What you should do:
Of all the entries below, retype only the lines from the one with "Телеграм: @namecr (584, 586)" through the one with "Procédures de conciliation", exactly as they appear.
═════ Record set ═════
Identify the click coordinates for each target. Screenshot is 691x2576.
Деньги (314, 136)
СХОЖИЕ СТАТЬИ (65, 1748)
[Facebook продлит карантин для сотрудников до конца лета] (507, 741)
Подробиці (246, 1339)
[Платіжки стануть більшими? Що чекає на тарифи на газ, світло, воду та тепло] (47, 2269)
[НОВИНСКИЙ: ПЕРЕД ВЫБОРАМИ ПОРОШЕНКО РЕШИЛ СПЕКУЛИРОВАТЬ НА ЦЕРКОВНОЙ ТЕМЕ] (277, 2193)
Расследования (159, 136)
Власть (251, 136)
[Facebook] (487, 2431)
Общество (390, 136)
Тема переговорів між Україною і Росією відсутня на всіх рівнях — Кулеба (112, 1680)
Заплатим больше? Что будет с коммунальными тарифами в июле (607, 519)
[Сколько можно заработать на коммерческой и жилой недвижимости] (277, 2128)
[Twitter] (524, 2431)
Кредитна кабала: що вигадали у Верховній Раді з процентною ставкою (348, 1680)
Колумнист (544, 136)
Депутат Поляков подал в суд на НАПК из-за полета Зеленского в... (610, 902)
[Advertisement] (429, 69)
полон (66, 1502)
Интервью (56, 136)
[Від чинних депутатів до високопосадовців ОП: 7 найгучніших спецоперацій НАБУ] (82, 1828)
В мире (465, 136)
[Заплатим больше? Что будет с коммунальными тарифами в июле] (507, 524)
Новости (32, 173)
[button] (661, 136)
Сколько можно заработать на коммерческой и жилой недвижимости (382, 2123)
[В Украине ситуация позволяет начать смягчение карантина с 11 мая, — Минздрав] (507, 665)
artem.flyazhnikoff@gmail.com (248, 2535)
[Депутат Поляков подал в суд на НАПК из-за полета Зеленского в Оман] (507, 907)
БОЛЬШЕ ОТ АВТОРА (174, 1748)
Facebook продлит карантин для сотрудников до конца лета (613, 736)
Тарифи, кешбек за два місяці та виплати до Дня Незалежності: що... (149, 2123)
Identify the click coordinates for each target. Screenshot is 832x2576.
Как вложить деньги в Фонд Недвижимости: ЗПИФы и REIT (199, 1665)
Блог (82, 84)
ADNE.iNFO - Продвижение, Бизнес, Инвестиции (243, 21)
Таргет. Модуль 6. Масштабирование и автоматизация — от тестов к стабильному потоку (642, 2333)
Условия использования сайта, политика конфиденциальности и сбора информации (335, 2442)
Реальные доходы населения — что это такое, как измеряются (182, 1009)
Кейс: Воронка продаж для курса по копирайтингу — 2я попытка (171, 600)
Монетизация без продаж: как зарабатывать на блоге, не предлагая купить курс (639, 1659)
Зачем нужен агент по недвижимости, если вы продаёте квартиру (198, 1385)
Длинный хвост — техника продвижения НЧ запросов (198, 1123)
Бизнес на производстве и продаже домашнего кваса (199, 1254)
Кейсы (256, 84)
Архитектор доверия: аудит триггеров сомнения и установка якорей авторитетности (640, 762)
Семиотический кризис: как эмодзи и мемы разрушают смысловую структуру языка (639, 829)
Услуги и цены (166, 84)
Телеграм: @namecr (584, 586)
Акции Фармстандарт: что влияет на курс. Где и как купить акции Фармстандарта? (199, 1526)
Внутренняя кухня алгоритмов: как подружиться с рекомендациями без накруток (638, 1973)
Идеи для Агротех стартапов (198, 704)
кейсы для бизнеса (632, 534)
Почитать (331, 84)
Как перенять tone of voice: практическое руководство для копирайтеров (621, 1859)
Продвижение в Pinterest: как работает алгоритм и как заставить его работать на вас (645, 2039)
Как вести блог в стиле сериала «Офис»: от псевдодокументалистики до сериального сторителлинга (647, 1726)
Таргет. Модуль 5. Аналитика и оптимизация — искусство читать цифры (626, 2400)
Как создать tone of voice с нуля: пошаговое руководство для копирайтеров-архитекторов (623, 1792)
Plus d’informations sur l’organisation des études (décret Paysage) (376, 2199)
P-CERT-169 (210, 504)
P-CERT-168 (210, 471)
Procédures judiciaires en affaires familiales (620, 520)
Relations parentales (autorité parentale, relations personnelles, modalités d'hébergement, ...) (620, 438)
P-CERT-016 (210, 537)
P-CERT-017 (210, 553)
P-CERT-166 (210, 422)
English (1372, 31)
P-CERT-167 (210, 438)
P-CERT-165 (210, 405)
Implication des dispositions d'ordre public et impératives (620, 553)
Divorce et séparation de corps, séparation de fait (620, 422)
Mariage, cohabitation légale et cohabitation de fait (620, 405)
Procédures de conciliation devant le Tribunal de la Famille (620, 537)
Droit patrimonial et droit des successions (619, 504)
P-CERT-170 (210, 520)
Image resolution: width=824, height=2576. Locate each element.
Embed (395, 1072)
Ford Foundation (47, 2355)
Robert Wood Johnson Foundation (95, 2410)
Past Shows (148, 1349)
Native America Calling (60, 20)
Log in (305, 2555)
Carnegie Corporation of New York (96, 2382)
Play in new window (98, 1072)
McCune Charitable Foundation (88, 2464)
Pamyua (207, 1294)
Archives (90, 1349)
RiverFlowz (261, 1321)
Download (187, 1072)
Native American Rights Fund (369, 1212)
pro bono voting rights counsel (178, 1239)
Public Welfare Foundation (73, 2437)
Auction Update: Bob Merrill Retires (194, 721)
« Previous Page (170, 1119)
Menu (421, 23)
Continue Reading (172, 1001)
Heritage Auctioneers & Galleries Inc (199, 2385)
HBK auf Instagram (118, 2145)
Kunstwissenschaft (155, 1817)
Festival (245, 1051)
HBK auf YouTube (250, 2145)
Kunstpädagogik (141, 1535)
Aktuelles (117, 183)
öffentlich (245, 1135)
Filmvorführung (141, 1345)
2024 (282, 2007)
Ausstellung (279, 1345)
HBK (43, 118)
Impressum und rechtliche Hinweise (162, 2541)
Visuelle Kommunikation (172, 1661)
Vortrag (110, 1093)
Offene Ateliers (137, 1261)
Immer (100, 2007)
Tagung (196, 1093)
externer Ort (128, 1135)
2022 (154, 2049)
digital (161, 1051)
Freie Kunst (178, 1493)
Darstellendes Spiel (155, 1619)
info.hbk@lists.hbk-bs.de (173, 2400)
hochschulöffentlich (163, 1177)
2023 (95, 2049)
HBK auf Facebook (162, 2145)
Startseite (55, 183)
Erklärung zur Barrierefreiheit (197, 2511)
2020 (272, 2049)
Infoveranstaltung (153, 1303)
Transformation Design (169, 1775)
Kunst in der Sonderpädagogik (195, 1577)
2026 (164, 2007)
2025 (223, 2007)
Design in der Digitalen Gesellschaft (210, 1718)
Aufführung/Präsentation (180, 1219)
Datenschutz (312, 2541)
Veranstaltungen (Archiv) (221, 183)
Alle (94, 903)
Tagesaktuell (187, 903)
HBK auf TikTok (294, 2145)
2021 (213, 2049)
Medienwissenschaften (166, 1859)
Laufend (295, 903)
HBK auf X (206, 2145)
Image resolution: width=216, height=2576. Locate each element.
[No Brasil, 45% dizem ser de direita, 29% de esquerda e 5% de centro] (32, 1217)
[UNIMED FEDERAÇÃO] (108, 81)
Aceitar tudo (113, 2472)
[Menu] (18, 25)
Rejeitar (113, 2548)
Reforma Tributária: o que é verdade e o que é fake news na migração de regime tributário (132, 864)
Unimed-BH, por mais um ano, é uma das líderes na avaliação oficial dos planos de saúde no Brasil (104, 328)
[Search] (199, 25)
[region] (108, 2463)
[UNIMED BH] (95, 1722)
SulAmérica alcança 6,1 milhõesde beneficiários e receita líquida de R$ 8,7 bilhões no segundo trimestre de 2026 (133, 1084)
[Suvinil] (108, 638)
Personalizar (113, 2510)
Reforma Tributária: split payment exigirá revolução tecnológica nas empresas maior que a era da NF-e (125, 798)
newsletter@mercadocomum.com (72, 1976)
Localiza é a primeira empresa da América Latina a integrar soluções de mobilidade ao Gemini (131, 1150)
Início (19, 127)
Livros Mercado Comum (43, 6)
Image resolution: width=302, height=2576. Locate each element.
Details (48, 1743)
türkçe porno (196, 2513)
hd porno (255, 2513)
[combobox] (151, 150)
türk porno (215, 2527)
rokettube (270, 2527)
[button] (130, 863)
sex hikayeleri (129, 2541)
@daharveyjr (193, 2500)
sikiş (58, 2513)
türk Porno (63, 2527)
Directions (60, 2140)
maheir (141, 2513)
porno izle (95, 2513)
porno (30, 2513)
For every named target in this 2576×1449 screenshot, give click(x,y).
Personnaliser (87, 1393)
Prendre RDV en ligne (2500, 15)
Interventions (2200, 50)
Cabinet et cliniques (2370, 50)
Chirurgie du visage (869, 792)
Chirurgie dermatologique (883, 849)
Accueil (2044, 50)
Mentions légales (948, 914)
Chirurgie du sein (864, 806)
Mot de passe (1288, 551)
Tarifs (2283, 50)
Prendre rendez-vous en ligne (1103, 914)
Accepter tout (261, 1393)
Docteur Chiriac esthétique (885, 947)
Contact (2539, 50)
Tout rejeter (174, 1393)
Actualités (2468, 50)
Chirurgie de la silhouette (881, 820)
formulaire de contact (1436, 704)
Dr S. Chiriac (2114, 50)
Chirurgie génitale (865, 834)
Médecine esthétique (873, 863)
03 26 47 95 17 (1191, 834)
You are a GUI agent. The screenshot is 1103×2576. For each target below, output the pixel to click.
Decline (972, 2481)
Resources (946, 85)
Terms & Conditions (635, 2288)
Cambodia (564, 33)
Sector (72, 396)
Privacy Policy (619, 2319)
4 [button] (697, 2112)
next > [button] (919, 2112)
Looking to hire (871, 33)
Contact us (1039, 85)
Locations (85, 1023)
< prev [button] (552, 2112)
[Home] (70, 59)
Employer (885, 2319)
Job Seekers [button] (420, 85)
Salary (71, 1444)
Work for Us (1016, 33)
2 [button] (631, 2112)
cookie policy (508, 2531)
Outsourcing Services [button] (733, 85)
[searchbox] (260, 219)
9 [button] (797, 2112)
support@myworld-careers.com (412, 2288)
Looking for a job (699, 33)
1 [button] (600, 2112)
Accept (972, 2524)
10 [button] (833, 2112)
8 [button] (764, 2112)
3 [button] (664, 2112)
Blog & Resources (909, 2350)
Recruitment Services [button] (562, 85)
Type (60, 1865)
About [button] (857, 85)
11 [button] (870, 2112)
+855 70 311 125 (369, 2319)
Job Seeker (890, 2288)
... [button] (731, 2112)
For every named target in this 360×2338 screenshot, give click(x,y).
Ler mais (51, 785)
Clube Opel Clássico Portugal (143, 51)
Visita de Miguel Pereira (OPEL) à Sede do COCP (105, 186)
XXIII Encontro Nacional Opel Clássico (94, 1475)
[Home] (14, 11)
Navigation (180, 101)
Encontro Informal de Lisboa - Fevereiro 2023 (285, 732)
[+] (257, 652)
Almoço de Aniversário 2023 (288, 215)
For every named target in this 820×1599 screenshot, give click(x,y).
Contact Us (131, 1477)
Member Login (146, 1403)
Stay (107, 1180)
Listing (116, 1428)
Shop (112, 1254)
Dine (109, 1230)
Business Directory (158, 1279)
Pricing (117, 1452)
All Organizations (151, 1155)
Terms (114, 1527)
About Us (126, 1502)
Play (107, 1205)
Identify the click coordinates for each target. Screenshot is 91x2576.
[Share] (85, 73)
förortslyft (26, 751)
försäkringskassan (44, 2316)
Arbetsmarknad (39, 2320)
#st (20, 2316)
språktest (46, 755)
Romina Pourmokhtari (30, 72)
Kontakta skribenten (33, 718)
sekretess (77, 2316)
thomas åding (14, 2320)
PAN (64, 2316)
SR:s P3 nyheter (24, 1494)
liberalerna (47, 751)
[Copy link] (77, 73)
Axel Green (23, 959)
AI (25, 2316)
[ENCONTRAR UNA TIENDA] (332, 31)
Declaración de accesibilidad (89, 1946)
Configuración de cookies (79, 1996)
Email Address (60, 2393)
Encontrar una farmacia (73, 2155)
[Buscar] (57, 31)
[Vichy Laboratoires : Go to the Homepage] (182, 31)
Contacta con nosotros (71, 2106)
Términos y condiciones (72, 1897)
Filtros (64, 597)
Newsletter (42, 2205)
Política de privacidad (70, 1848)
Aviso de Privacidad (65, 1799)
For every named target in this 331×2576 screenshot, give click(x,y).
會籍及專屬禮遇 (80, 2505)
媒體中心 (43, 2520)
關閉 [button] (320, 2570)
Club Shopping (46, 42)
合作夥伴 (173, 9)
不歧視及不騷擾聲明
═════
Solution to this exercise:
Телеграм: @namecr (584, 586)
Акции Фармстандарт: что влияет на курс. Где и как купить акции Фармстандарта? (199, 1526)
Внутренняя кухня алгоритмов: как подружиться с рекомендациями без накруток (638, 1973)
Идеи для Агротех стартапов (198, 704)
кейсы для бизнеса (632, 534)
Почитать (331, 84)
Как перенять tone of voice: практическое руководство для копирайтеров (621, 1859)
Продвижение в Pinterest: как работает алгоритм и как заставить его работать на вас (645, 2039)
Как вести блог в стиле сериала «Офис»: от псевдодокументалистики до сериального сторителлинга (647, 1726)
Таргет. Модуль 5. Аналитика и оптимизация — искусство читать цифры (626, 2400)
Как создать tone of voice с нуля: пошаговое руководство для копирайтеров-архитекторов (623, 1792)
Plus d’informations sur l’organisation des études (décret Paysage) (376, 2199)
P-CERT-169 (210, 504)
P-CERT-168 (210, 471)
Procédures judiciaires en affaires familiales (620, 520)
Relations parentales (autorité parentale, relations personnelles, modalités d'hébergement, ...) (620, 438)
P-CERT-016 (210, 537)
P-CERT-017 (210, 553)
P-CERT-166 (210, 422)
English (1372, 31)
P-CERT-167 (210, 438)
P-CERT-165 (210, 405)
Implication des dispositions d'ordre public et impératives (620, 553)
Divorce et séparation de corps, séparation de fait (620, 422)
Mariage, cohabitation légale et cohabitation de fait (620, 405)
Procédures de conciliation devant le Tribunal de la Famille (620, 537)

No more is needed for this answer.